A coffee store named “Dumb Starbucks Coffee” opened in Los Angeles last Friday, and it is indeed just like a Starbucks shop with added dumbness. The parody store’s menu mirrors that of the real Starbucks, right down to the choice of typeface, except that the word “dumb” has been placed before every item. Also, Dumb Starbucks gives away coffee for free, which is at least foolish if not dumb.
As word of Dumb Starbucks spread through various cellphone tweets and web instant-grams, people looked at the pictures and laughed. But this mere enjoyment of comedy was not enough for the insatiable members of the Internet-connected public. They demanded not just to laugh but also to know why they were laughing. Is Dumb Starbucks a publicity stunt, performance art, or the transgressive act of a crafty businessperson?

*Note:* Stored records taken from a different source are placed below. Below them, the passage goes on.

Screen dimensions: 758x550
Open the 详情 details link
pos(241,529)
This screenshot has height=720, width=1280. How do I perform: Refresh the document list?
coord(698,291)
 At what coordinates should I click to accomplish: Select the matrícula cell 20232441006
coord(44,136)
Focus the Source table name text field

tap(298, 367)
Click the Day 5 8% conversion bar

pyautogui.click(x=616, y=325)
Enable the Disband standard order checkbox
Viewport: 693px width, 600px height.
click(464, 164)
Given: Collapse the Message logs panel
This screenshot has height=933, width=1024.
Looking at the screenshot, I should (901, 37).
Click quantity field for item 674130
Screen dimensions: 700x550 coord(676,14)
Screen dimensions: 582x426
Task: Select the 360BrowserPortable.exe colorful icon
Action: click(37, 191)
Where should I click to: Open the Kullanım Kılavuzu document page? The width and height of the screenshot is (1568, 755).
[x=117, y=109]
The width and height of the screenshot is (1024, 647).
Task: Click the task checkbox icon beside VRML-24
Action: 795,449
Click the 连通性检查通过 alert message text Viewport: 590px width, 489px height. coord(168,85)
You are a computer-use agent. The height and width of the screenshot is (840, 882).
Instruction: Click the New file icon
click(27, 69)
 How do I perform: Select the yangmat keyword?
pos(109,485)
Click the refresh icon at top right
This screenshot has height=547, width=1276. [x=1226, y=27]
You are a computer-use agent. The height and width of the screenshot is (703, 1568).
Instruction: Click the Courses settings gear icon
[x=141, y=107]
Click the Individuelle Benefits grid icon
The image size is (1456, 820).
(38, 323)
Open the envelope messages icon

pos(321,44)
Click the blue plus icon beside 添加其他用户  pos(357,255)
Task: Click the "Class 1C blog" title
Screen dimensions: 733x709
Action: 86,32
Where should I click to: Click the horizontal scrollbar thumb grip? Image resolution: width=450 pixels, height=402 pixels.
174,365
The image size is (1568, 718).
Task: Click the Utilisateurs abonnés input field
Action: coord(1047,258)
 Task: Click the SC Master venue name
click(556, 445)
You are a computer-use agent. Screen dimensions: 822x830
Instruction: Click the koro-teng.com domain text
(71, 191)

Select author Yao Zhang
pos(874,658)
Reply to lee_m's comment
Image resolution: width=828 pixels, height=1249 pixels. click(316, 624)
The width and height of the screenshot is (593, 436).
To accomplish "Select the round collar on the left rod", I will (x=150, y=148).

If online sleuths are correct—and when have they ever been wrong?—the answer could be “all of the above.” The Associated Press has been looking into L’affaire Starbucks Stupide, and that reportorial effort has turned up filming permits for the Dumb Starbucks location that were filed three weeks ago on behalf of Abso Lutely Productions—Tim Heidecker and Eric Wareheim’s production company. So the store now looks to be some sort of Tim & Eric prank.
Among the choice programs on Abso Lutely’s slate is a reality series called Nathan For You in which Nathan Fielder “helps” struggling small businesses by giving them terrible ideas. In one episode of the show’s first season, Fielder had the proprietor of a frozen-yogurt store unveil a new shit-flavored variety, and in another, he made business boom at a gas station by lowering prices with an impossible-to-obtain rebate. With that kind of precedent in mind, a Hacker News commenter was among the first to float the theory that this store is another inspired Nathan For You setup.
The theory fits. Dumb Starbucks has all the characteristics of a Nathan For You stunt. Like many other ingenious Fielder schemes, Dumb Starbucks pushes at the boundaries of the law—the renegade store contends that because everything on the premises is technically making fun of Starbucks, the First Amendment’s protection of parody makes the enterprise legitimate. (Starbucks’ lawyers, who don’t buy this creative legal reasoning, are “evaluating next steps.”) Fielder also has a talent for exploiting the tendencies of both traditional and new media, so if this is indeed part of an upcoming Nathan For You segment, the organic tweet-splosion that surrounded Dumb Starbucks was likely part of the plan.
The store’s official Twitter feed has promised an announcement later today in which the store’s proprietors could shed more light on Dumb Starbucks’ origins. But the definitive answer to humanity’s most pressing mystery may not come until later this year when Nathan For You’s second season airs on Comedy Central.